LOLA simply requires you to create a profile using your basic information and interests in order to start using the app. Users will receive a notification with a suggested match each day at noon. Only one match is given a day because its focus is on those who are genuinely seeking a long-term relationship. This means users cannot search through its database of users.
Users can choose to "Like" the profile or "Pass" on the match. If a mutual "Like" emerges, a private chatroom then allows the potential couple to get to know each other.
As of October last year, the app claims to have successfully matched more than 10,000 singles to date, the Business Times reported. It was also acquired by Lunch Actually, a pioneer in the dating and matchmaking industry in South-east Asia, that same month.
3. Mat & Minah
Dating app Mat & Minah for young Malay men and women follows the same concept as Tinder. -- PHOTO: SCREENGRAB FROM APPLE APP STORE
For Muslim singles, there's the Mat & Minah app which was launched in September. The name is a cheeky nod to the colloquial slang for young Malay men and women and follows the same concept as Tinder, where users sync their Facebook accounts to the dating app.

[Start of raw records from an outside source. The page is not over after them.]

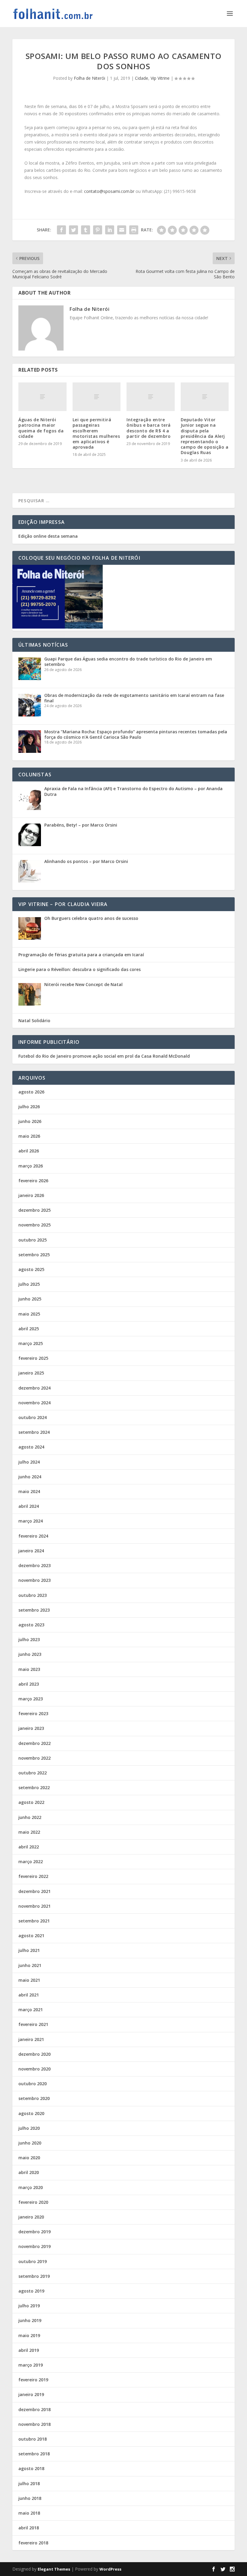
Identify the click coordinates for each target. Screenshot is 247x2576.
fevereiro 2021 (33, 2024)
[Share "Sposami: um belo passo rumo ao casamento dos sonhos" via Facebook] (61, 230)
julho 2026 (29, 1106)
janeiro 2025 (31, 1373)
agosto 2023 (31, 1625)
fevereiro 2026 (33, 1180)
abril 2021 (28, 1995)
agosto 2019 (31, 2291)
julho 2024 (29, 1462)
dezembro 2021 (34, 1891)
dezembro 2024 (34, 1388)
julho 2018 (29, 2483)
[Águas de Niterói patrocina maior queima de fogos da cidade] (42, 396)
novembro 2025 (34, 1225)
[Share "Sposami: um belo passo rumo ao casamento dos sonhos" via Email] (122, 230)
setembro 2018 (34, 2454)
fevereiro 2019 (33, 2380)
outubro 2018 (32, 2439)
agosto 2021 (31, 1935)
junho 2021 (29, 1965)
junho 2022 (29, 1817)
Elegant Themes (54, 2569)
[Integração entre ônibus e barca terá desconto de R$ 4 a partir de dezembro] (151, 396)
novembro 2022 (34, 1758)
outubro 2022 (32, 1773)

Users can view potential matches by looking at their pictures, information such as age and occupation, as well as whether they have common Facebook friends.

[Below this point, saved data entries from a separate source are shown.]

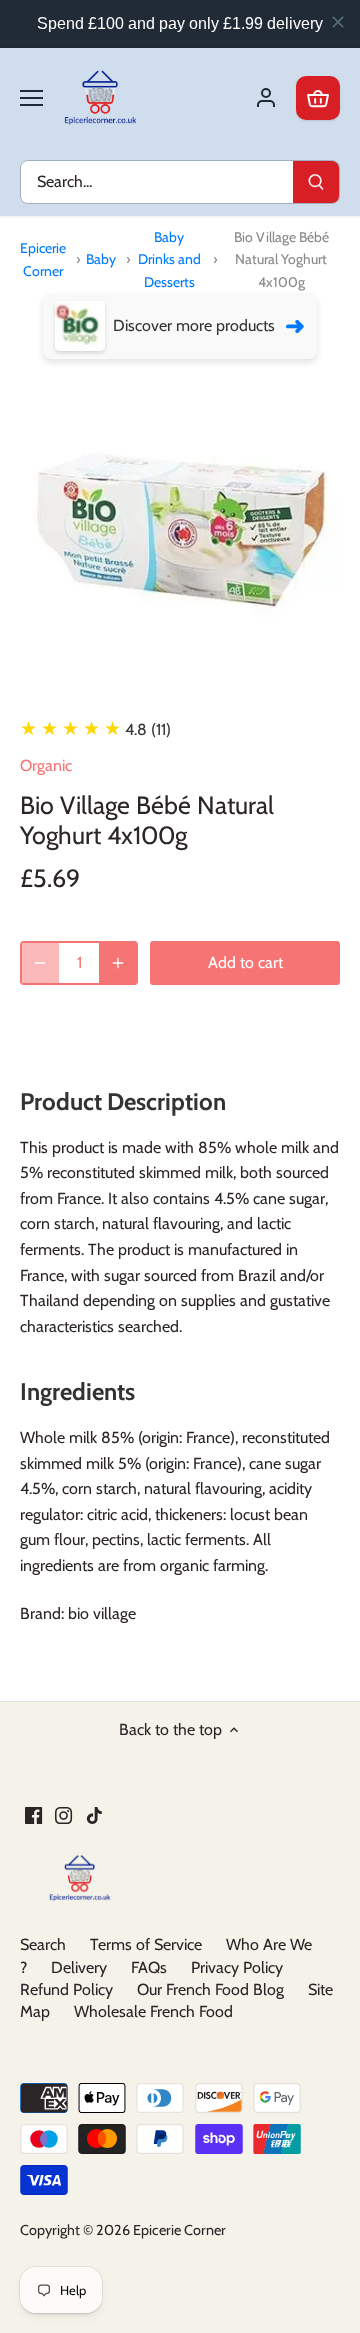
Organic (46, 765)
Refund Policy (66, 1989)
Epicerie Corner (43, 259)
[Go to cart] (318, 98)
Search (43, 1944)
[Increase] (118, 963)
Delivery (79, 1967)
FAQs (149, 1967)
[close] (338, 22)
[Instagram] (63, 1815)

Swiping the screen right of left helps users pick out a love match. Users have to pay to find out which users have “liked” them, regardless of whether there was a love match. The app is currently available only for iPhone users, although its developer Skimly has said it would also look into one for Android users.
Mr Zuraimie Ismail, director of Skimly, said in The Straits Times that he produced the app in October last year to help out his sister and colleagues who at the time had not been hitched. "Most of them are not the sociable type and making new friends of the opposite sex is a big challenge. The Muslim community used to rely on parents for recommendations for partners, but this practice has declined. Using such an app provides a convenient way for them to get to know others in confidence," he said.
Available both in Malaysia and Singapore, Kehmistry allows people to use their current geographical location to look for profiles of potential matches within their vicinity. -- PHOTO: SCREENGRAB FROM GOOGLE PLAY STORE
For those who just need a bit of a push to strike up a conversation with a stranger they fancy at a cafe or a bar, the Kehmistry app aims to help them break the ice.
Available both in Malaysia and Singapore, the app lets people use their current geographical location to look for profiles of potential matches within their vicinity.
That could mean potentially meeting The One at their local bookstore, coffee outlet, park or shopping mall. Kehmistry allows users to log in only via their Facebook profiles and users must have at least 50 friends. It is available only on Android.
With the MeetDrinks app, users first take a selfie, provide their likes and dislikes as well as their location to know who are looking to have a drink in the same area. -- PHOTO: SCREENGRAB FROM GOOGLE PLAY STORE
Another app goes even further by setting up drinks for potential couples. The MeetDrinks app on iOS or Android essentially enables you to look for others with similar preferences and interests, and meet up for drinks.
Users take a selfie, provide their likes and dislikes as well as their location to know who are looking to have a drink in the same area.
The app will allow you to choose from a list of people with similar tastes within your area of preference. When there is a match, both users will be directed to a venue to meet for drinks.
Users can even pre-order the drinks in the app and make payments in advance.Then it's up to the romantic hopefuls to strike up a connection.